Provided entries section start

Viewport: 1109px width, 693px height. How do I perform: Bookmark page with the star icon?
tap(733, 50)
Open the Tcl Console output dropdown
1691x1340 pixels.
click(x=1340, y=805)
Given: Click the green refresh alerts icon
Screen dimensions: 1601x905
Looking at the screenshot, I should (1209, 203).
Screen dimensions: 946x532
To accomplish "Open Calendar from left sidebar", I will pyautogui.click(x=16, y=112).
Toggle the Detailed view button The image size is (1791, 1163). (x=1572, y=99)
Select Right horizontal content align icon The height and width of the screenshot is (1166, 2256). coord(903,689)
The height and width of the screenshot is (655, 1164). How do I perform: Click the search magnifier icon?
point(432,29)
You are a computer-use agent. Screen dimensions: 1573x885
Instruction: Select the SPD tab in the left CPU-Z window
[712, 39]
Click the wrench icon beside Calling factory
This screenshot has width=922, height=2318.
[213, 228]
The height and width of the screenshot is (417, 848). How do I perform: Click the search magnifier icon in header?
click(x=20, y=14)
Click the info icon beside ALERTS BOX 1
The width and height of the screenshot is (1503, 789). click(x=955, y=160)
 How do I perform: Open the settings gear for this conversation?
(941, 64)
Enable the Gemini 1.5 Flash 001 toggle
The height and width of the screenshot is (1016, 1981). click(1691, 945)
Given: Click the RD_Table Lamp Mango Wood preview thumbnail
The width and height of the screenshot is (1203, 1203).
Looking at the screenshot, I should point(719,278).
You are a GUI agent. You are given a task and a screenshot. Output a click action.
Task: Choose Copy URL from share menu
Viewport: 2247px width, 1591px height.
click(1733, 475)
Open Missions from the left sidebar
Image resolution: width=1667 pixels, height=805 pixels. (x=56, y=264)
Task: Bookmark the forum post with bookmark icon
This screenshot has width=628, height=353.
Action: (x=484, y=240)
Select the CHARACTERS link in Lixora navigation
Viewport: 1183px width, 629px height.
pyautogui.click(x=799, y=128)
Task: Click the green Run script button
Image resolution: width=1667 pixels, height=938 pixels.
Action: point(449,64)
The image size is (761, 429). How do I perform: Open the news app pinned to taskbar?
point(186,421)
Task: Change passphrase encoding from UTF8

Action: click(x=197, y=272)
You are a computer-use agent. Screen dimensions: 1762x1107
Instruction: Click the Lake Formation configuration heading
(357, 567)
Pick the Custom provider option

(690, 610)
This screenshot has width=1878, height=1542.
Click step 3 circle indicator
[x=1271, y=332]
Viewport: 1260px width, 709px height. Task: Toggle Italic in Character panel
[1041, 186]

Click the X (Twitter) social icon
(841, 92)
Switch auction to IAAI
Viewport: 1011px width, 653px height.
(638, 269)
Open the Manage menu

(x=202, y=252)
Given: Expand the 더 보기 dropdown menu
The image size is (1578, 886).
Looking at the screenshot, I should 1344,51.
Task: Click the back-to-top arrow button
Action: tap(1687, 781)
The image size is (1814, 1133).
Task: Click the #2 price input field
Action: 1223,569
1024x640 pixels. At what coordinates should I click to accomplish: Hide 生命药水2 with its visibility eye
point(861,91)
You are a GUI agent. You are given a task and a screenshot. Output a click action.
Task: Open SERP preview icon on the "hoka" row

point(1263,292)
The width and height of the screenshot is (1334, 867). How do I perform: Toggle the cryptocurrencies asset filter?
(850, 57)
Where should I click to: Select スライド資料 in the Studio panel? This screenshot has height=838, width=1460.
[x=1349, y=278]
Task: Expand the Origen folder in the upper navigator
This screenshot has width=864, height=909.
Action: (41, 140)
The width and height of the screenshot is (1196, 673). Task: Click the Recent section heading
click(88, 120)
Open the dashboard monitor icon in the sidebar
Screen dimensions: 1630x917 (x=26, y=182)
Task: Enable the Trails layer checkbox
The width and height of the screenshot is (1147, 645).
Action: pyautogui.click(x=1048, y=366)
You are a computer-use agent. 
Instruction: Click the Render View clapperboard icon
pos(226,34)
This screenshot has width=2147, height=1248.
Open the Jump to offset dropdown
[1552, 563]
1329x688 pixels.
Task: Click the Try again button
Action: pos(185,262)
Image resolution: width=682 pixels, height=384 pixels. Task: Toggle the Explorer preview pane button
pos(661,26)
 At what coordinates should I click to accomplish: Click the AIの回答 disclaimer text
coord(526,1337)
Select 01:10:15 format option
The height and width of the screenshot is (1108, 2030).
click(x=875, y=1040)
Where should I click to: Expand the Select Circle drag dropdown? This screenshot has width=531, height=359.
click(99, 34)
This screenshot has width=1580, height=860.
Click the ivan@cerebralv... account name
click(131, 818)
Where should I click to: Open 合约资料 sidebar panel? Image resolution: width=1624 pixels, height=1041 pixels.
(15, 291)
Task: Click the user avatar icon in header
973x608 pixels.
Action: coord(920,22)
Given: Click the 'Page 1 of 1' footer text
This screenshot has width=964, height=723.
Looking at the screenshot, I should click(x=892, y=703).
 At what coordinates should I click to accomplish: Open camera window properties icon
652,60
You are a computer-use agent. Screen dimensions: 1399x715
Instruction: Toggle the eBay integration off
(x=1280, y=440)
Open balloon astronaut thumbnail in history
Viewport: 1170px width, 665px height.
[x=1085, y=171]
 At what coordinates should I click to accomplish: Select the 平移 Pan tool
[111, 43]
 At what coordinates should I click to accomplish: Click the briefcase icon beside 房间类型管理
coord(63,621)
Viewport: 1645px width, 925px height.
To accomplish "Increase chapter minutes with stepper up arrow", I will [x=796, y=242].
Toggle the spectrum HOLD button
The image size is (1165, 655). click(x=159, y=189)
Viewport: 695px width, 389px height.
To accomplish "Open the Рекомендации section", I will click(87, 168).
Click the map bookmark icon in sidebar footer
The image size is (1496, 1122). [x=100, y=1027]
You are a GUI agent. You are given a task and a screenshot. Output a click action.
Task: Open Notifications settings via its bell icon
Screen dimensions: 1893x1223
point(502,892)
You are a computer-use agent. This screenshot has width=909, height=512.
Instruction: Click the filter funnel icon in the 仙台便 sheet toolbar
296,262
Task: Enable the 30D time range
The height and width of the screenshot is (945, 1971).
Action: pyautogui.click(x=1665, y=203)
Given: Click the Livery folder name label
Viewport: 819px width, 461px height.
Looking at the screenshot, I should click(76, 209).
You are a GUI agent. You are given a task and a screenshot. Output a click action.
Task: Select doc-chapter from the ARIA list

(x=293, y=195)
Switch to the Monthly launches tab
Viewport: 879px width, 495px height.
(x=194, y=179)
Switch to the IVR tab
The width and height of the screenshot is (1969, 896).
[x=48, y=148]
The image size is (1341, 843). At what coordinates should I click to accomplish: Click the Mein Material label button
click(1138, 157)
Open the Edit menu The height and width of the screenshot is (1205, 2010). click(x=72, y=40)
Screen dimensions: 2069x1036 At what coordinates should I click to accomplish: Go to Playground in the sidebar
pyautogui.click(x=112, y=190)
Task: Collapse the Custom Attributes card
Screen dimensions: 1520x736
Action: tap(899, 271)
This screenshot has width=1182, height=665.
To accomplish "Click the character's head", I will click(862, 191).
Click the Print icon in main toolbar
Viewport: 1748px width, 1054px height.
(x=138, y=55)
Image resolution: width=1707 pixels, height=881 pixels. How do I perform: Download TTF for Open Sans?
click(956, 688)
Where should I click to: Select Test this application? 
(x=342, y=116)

Provided entries section end

What you are asked to do. Among the lines above, count those that hold the word "folder" and give only the count.

The completed task. 2